Co-living has been on the block for a while, but it’s no longer a fringe phenomenon. You won’t see singles scouting for bachelor flats or studio apartments. Instead, digital nomads are co-living by choice, opting for shared residences that are part dorm and part hotel, giving their inhabitants private bedrooms with en suite bathrooms, but communal kitchens and living rooms.
It’s quite a stretch from renting out your power drill in the sharing economy, to sharing home life 24/7, but multiple developments have helped shared living to cross the threshold.
In the past, the ultimate achievement of adulthood was to own your own home, but rising property prices in places like Amsterdam, Melbourne and Hong Kong have made this near impossible for most. For tenants, sky-high rents and inadequate housing supply have led to many sleepless nights. People claim to be feeling lonelier than ever, yet the mobility that so-called global citizens can enjoy means they prefer ‘pack-up-and-go’ that’s easy and effortless.
Priya Pravesh, a 29-year-old software engineer who lives in a co-house in Mumbai, says her generation is really redefining consumption. “My parents started collecting white goods since their wedding; I don’t even have my own linen closet!” At the end of the month when her lease expires, she’s off to Frankfurt with just her clothes and her tech. Nothing goes into storage and everything she rented from IKEA to furnish her room is returned to sender.

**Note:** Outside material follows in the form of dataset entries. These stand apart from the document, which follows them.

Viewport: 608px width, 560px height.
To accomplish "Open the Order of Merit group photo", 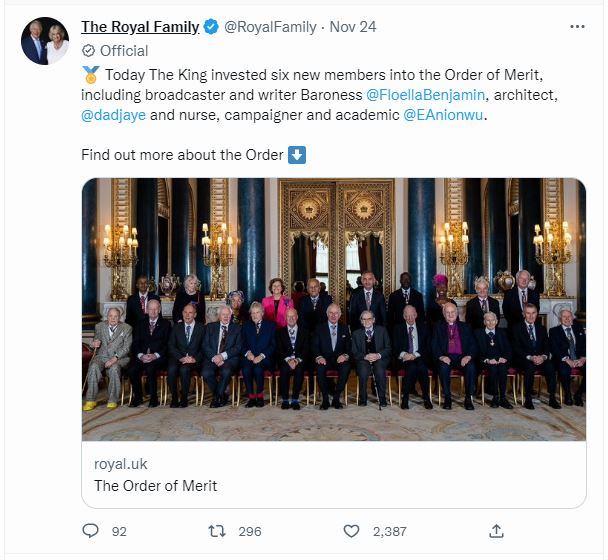I will (334, 309).
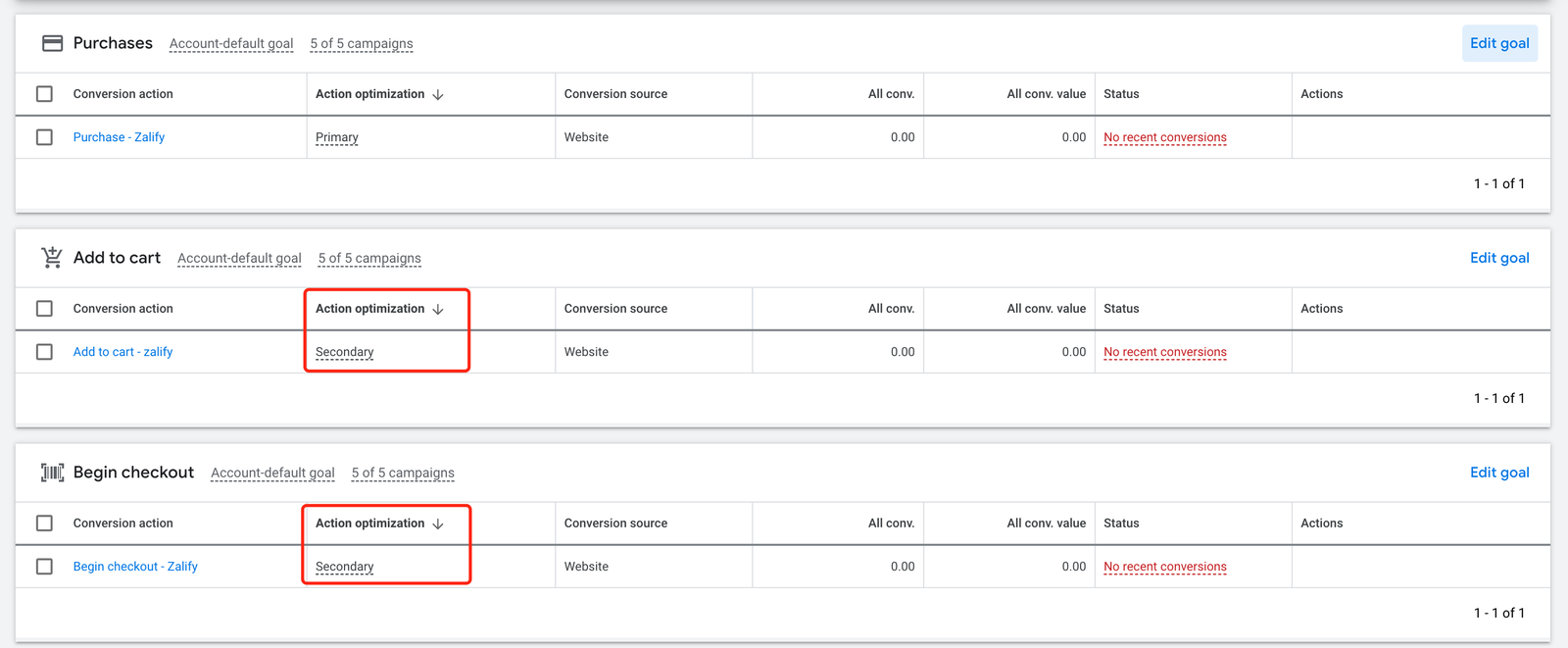Click the Begin checkout barcode icon
Viewport: 1568px width, 648px height.
click(52, 473)
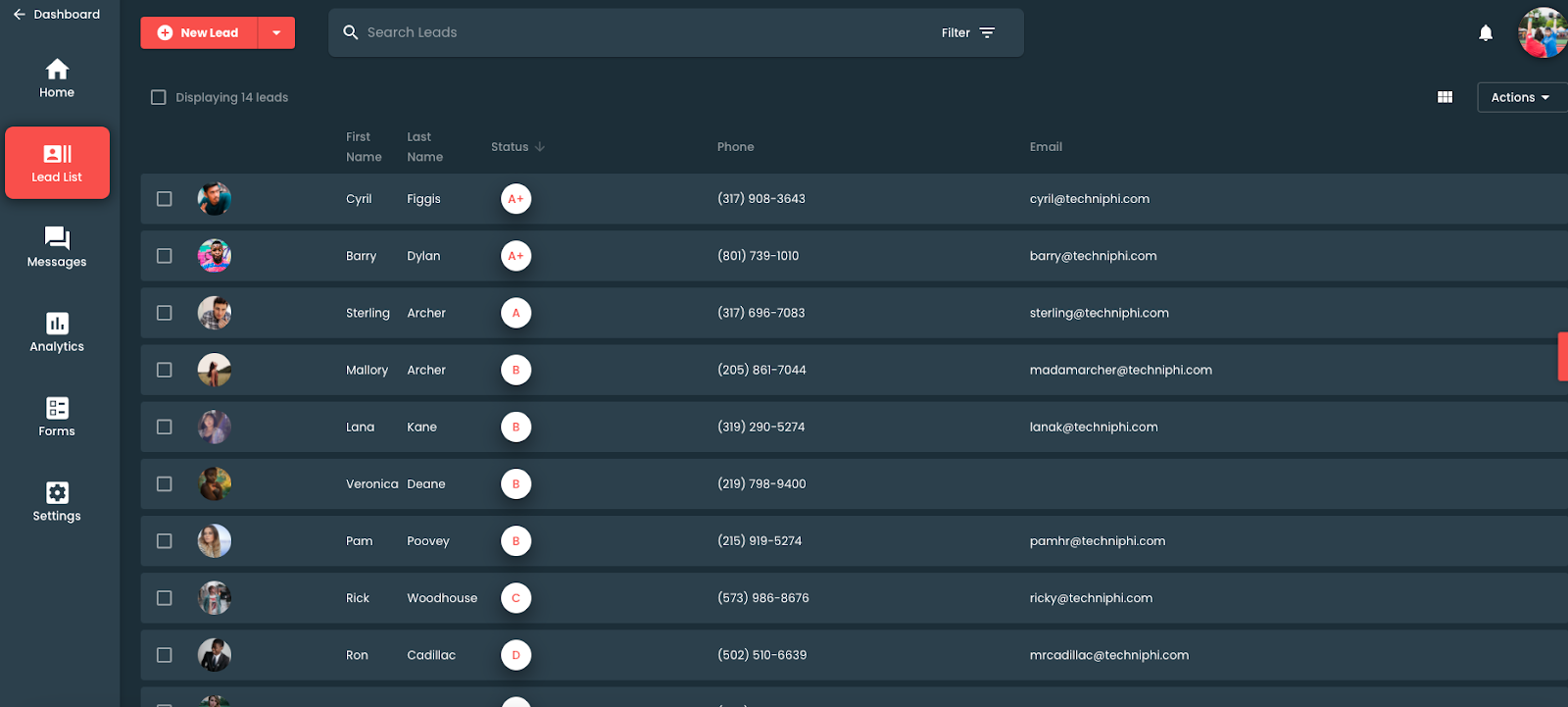Open the user profile picture menu
This screenshot has height=707, width=1568.
pyautogui.click(x=1544, y=33)
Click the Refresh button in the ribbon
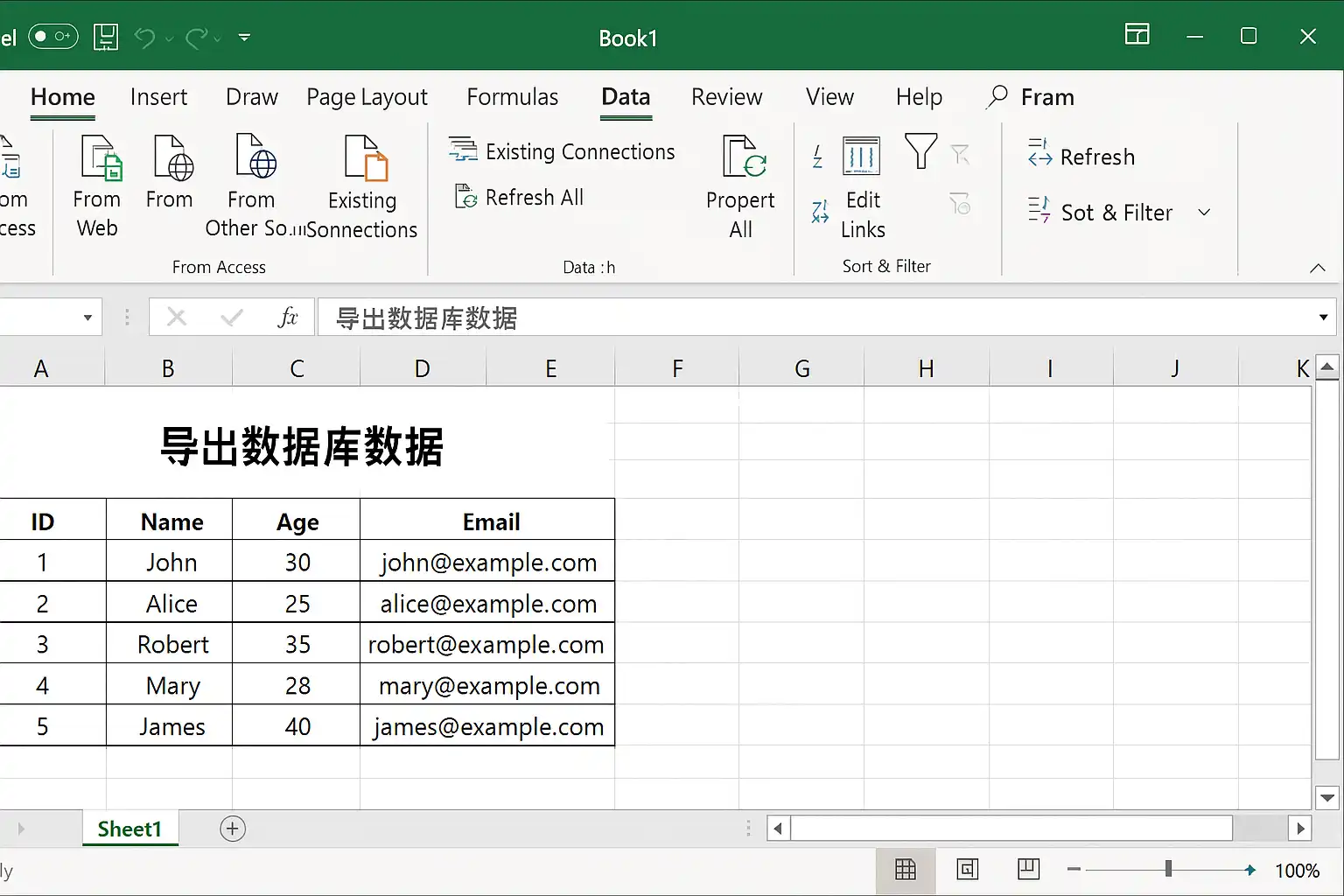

After all, who needs ownership, when you have access to all the things you need, on demand, just by swiping and tapping a screen? Since Uber and Airbnb showed the way, more and more participants in the gig economy are making their domestic arrangements exactly that – a series of gigs, of indeterminate length.
Is there a price to not being tied down? Priya answers “no way,” but sociologists aren’t sure… yet. In the meantime, innovative businesses are cashing in on the new trend to eschew ownership for (temporary) possession of goods and homes.